#### Data excerpts:

· · · · ·

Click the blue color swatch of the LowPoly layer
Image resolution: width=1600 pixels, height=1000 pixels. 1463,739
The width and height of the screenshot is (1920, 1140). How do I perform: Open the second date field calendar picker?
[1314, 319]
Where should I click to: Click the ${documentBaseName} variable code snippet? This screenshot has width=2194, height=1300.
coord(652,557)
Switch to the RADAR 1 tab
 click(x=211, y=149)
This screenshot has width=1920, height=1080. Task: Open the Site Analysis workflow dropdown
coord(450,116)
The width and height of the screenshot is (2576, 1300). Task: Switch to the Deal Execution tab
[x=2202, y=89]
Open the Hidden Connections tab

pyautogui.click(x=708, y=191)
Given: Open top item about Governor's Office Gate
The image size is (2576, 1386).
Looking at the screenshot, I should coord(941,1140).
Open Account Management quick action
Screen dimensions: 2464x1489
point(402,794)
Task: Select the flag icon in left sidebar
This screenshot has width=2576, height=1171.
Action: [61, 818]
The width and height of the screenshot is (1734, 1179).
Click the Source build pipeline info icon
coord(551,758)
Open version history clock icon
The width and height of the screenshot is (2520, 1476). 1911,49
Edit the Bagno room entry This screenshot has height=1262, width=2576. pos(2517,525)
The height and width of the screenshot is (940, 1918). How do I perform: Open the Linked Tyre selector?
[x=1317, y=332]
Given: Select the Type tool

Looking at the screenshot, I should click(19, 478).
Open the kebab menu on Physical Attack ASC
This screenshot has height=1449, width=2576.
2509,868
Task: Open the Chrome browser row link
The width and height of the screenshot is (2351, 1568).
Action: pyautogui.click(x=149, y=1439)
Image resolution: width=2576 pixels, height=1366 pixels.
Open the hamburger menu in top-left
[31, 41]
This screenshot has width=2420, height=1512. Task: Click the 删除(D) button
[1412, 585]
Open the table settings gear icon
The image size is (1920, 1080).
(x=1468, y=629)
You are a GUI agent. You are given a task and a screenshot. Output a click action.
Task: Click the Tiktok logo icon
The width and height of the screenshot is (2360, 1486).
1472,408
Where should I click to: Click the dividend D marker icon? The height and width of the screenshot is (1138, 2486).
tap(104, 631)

· · · · ·

#### Problem description:
An exact copy of every entry is what is needed here.

#### Worked solution:
Click the blue color swatch of the LowPoly layer
Image resolution: width=1600 pixels, height=1000 pixels. 1463,739
The width and height of the screenshot is (1920, 1140). How do I perform: Open the second date field calendar picker?
[1314, 319]
Where should I click to: Click the ${documentBaseName} variable code snippet? This screenshot has width=2194, height=1300.
coord(652,557)
Switch to the RADAR 1 tab
 click(x=211, y=149)
This screenshot has width=1920, height=1080. Task: Open the Site Analysis workflow dropdown
coord(450,116)
The width and height of the screenshot is (2576, 1300). Task: Switch to the Deal Execution tab
[x=2202, y=89]
Open the Hidden Connections tab

pyautogui.click(x=708, y=191)
Given: Open top item about Governor's Office Gate
The image size is (2576, 1386).
Looking at the screenshot, I should coord(941,1140).
Open Account Management quick action
Screen dimensions: 2464x1489
point(402,794)
Task: Select the flag icon in left sidebar
This screenshot has width=2576, height=1171.
Action: [61, 818]
The width and height of the screenshot is (1734, 1179).
Click the Source build pipeline info icon
coord(551,758)
Open version history clock icon
The width and height of the screenshot is (2520, 1476). 1911,49
Edit the Bagno room entry This screenshot has height=1262, width=2576. pos(2517,525)
The height and width of the screenshot is (940, 1918). How do I perform: Open the Linked Tyre selector?
[x=1317, y=332]
Given: Select the Type tool

Looking at the screenshot, I should click(19, 478).
Open the kebab menu on Physical Attack ASC
This screenshot has height=1449, width=2576.
2509,868
Task: Open the Chrome browser row link
The width and height of the screenshot is (2351, 1568).
Action: pyautogui.click(x=149, y=1439)
Image resolution: width=2576 pixels, height=1366 pixels.
Open the hamburger menu in top-left
[31, 41]
This screenshot has width=2420, height=1512. Task: Click the 删除(D) button
[1412, 585]
Open the table settings gear icon
The image size is (1920, 1080).
(x=1468, y=629)
You are a GUI agent. You are given a task and a screenshot. Output a click action.
Task: Click the Tiktok logo icon
The width and height of the screenshot is (2360, 1486).
1472,408
Where should I click to: Click the dividend D marker icon? The height and width of the screenshot is (1138, 2486).
tap(104, 631)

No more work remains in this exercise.